■ Data for processing:

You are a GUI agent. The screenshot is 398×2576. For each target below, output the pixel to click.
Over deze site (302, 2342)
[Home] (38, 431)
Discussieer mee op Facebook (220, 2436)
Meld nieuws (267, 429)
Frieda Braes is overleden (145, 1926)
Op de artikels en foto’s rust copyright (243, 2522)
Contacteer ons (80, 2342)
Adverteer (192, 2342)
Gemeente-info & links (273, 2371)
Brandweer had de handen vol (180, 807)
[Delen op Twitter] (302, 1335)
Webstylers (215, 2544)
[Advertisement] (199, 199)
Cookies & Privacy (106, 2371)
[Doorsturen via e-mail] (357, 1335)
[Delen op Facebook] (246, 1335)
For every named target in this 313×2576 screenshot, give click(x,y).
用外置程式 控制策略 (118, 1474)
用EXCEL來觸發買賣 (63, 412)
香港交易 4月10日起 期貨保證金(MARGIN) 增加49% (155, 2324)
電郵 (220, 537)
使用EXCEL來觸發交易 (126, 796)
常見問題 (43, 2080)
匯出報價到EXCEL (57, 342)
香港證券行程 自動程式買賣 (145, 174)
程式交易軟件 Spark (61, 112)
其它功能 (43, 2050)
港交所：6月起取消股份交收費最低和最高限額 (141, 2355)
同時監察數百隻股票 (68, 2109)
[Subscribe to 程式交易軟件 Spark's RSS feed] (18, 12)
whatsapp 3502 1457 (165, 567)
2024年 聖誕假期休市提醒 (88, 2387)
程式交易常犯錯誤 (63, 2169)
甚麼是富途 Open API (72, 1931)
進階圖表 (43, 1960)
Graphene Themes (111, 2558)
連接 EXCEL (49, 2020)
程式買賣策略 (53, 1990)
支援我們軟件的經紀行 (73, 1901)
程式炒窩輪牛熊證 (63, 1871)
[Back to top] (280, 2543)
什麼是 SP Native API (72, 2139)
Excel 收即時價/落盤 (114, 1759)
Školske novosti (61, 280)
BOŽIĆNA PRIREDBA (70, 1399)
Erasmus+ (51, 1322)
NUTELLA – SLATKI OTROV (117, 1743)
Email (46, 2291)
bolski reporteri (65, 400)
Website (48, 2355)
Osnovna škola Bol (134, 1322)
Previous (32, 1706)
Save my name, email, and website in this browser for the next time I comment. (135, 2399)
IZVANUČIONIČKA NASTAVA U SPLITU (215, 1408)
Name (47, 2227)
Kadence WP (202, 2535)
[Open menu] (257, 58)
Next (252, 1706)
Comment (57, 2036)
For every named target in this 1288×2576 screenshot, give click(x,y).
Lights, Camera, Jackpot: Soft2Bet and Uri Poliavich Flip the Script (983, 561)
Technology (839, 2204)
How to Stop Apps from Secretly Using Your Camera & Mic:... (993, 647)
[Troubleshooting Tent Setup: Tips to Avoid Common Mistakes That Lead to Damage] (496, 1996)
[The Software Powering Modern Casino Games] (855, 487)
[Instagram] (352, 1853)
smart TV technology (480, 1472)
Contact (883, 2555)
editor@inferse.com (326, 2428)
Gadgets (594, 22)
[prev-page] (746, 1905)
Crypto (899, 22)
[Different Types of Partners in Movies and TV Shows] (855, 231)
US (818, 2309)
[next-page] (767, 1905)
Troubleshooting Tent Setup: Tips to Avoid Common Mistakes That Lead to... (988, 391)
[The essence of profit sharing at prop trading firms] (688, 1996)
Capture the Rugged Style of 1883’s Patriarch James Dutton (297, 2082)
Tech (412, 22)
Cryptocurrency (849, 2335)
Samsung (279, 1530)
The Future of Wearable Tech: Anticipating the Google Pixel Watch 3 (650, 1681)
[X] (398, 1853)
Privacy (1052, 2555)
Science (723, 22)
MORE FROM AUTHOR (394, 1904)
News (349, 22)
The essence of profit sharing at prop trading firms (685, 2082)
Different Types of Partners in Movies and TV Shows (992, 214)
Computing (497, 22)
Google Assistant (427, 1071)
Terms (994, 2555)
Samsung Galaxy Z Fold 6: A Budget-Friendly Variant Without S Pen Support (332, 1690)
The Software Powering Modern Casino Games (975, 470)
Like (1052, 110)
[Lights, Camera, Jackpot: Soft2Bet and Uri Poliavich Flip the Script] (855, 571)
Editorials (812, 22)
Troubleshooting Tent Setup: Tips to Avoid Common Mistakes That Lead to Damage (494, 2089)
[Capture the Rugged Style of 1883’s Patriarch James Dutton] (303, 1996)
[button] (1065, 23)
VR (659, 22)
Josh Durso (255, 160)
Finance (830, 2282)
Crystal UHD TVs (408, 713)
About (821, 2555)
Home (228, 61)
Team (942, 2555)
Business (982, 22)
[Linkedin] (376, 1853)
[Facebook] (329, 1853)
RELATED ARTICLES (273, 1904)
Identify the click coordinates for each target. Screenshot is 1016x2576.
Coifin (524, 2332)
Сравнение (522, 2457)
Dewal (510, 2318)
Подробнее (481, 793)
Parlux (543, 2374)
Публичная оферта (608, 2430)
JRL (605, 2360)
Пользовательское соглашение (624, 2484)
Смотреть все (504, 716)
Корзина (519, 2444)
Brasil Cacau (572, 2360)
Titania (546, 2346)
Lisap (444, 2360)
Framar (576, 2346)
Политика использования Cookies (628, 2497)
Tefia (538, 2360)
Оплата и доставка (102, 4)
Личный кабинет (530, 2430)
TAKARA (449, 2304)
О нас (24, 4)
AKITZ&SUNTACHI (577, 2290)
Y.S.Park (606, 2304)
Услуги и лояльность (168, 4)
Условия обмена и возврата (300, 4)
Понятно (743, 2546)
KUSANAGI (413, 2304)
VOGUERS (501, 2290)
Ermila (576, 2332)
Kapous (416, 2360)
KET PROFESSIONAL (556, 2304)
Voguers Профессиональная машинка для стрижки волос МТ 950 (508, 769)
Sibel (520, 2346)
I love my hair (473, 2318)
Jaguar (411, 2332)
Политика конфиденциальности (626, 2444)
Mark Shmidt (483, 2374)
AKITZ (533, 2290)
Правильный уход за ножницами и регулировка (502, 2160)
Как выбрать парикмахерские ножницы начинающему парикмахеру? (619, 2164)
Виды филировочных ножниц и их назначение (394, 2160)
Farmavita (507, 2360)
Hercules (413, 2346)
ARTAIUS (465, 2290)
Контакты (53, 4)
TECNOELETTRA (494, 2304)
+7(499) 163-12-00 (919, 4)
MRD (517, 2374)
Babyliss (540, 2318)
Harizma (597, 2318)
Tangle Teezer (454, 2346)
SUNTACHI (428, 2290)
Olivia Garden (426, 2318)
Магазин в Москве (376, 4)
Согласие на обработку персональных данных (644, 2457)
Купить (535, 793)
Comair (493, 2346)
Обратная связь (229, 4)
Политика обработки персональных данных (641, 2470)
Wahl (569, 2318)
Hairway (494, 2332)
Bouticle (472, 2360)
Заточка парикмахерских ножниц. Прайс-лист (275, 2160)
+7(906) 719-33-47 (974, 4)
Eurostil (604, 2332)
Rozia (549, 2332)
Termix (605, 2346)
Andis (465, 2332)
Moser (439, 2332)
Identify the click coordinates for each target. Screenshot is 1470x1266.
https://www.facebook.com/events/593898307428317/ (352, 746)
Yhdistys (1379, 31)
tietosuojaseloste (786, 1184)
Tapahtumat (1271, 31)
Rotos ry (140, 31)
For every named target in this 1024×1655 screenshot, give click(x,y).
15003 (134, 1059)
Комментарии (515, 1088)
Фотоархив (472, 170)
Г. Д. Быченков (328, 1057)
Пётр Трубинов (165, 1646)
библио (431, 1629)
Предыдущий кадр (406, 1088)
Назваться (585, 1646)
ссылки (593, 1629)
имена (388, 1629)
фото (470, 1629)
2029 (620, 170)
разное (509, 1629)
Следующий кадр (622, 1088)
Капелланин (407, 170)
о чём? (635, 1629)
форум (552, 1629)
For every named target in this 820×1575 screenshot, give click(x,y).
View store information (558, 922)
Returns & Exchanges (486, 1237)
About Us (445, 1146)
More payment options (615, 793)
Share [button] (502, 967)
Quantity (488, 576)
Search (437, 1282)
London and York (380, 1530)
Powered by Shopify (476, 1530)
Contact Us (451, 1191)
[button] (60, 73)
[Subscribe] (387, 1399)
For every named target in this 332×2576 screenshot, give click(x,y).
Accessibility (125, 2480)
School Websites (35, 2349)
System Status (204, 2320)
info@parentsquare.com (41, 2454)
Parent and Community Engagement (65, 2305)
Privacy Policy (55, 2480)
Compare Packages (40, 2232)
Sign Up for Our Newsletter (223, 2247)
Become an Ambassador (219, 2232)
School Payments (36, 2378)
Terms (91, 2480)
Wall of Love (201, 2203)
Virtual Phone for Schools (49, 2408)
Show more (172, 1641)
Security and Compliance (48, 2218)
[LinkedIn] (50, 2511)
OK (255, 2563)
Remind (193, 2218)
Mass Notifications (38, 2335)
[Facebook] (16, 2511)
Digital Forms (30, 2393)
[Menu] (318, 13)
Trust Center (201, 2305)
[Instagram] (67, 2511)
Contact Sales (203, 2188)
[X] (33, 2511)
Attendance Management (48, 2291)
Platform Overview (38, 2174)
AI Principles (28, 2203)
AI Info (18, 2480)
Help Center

■ What you should do: Beginning with the line containing "[The Software Powering" and ending with the line containing "Damage (494, 2089)", extract those lines exactly from the listing above, and only those.

■ Answer area:
[The Software Powering Modern Casino Games] (855, 487)
[Instagram] (352, 1853)
smart TV technology (480, 1472)
Contact (883, 2555)
editor@inferse.com (326, 2428)
Gadgets (594, 22)
[prev-page] (746, 1905)
Crypto (899, 22)
[Different Types of Partners in Movies and TV Shows] (855, 231)
US (818, 2309)
[next-page] (767, 1905)
Troubleshooting Tent Setup: Tips to Avoid Common Mistakes That Lead to... (988, 391)
[The essence of profit sharing at prop trading firms] (688, 1996)
Capture the Rugged Style of 1883’s Patriarch James Dutton (297, 2082)
Tech (412, 22)
Cryptocurrency (849, 2335)
Samsung (279, 1530)
The Future of Wearable Tech: Anticipating the Google Pixel Watch 3 (650, 1681)
[X] (398, 1853)
Privacy (1052, 2555)
Science (723, 22)
MORE FROM AUTHOR (394, 1904)
News (349, 22)
The essence of profit sharing at prop trading firms (685, 2082)
Different Types of Partners in Movies and TV Shows (992, 214)
Computing (497, 22)
Google Assistant (427, 1071)
Terms (994, 2555)
Samsung Galaxy Z Fold 6: A Budget-Friendly Variant Without S Pen Support (332, 1690)
The Software Powering Modern Casino Games (975, 470)
Like (1052, 110)
[Lights, Camera, Jackpot: Soft2Bet and Uri Poliavich Flip the Script] (855, 571)
Editorials (812, 22)
Troubleshooting Tent Setup: Tips to Avoid Common Mistakes That Lead to Damage (494, 2089)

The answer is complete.